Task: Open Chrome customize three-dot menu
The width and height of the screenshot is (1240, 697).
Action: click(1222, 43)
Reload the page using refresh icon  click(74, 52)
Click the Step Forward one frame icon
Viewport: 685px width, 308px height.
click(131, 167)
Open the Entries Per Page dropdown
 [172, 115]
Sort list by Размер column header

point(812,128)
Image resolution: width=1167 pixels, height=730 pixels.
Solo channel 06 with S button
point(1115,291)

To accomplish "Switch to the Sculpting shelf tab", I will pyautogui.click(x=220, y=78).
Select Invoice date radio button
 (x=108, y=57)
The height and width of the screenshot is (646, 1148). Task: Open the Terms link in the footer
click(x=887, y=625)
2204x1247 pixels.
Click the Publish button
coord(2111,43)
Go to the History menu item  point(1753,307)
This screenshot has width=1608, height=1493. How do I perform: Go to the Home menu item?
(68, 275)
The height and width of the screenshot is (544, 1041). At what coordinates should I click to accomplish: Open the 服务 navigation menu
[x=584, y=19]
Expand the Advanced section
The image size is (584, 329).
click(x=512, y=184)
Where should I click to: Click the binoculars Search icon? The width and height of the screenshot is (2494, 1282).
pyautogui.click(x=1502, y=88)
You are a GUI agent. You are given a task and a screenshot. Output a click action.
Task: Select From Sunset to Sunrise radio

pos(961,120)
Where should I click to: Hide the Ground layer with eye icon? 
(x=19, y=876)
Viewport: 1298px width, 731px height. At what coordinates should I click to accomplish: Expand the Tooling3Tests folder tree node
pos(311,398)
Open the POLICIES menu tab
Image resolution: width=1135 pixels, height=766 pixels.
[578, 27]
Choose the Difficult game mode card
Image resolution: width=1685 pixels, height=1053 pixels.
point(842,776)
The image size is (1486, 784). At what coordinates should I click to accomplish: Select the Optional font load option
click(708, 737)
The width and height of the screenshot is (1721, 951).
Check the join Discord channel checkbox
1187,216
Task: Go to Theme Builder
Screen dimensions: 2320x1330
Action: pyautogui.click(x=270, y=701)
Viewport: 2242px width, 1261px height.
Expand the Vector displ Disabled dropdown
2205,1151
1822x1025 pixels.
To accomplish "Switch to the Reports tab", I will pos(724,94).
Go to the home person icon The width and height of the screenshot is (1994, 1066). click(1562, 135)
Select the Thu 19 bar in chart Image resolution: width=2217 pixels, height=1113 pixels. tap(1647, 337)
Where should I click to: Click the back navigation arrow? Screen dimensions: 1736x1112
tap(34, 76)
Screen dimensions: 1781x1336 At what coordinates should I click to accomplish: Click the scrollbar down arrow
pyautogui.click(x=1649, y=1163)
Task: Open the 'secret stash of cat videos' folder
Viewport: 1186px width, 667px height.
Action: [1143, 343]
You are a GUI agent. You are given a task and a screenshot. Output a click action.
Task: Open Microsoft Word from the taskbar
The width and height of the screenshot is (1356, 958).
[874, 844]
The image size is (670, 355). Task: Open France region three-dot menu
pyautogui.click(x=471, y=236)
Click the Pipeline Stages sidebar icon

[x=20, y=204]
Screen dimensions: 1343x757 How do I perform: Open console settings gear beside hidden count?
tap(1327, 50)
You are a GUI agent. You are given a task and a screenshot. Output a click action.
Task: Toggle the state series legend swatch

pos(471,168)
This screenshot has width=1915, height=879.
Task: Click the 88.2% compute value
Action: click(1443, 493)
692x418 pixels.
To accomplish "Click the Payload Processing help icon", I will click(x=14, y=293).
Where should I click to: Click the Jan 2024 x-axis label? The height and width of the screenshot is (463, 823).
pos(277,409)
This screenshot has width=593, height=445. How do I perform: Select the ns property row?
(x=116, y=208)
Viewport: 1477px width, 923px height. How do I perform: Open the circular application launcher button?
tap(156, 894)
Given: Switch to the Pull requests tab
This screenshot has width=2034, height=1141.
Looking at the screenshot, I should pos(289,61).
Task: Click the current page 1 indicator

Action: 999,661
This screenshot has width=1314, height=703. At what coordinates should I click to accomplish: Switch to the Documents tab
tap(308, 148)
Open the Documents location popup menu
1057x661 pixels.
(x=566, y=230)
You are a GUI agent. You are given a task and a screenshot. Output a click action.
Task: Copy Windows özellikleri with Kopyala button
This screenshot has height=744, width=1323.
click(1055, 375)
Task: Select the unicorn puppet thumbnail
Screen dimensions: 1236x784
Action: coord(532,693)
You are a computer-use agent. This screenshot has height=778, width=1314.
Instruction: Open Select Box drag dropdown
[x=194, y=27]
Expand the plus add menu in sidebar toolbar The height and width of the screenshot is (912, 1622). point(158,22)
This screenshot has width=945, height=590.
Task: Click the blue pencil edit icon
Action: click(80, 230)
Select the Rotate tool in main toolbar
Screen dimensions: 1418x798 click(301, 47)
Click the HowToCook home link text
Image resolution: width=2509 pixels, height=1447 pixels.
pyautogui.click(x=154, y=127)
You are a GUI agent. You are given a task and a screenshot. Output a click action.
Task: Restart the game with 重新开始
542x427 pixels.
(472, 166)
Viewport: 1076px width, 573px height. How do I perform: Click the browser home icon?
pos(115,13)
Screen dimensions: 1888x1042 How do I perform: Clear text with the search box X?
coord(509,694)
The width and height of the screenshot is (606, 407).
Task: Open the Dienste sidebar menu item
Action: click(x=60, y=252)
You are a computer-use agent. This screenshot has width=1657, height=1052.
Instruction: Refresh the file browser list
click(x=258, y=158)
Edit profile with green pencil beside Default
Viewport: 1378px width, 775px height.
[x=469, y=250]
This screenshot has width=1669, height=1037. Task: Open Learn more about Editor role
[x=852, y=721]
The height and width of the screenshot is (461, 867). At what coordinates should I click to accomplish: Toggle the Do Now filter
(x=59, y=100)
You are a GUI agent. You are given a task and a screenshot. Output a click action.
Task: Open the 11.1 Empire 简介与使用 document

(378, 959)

→ **REQUIRED ACTION**: Return each line above where the word "will" shows up.

→ **SOLUTION TO THIS PROBLEM**:
To accomplish "Switch to the Sculpting shelf tab", I will pyautogui.click(x=220, y=78).
To accomplish "Switch to the Reports tab", I will pos(724,94).
To accomplish "Click the Payload Processing help icon", I will click(x=14, y=293).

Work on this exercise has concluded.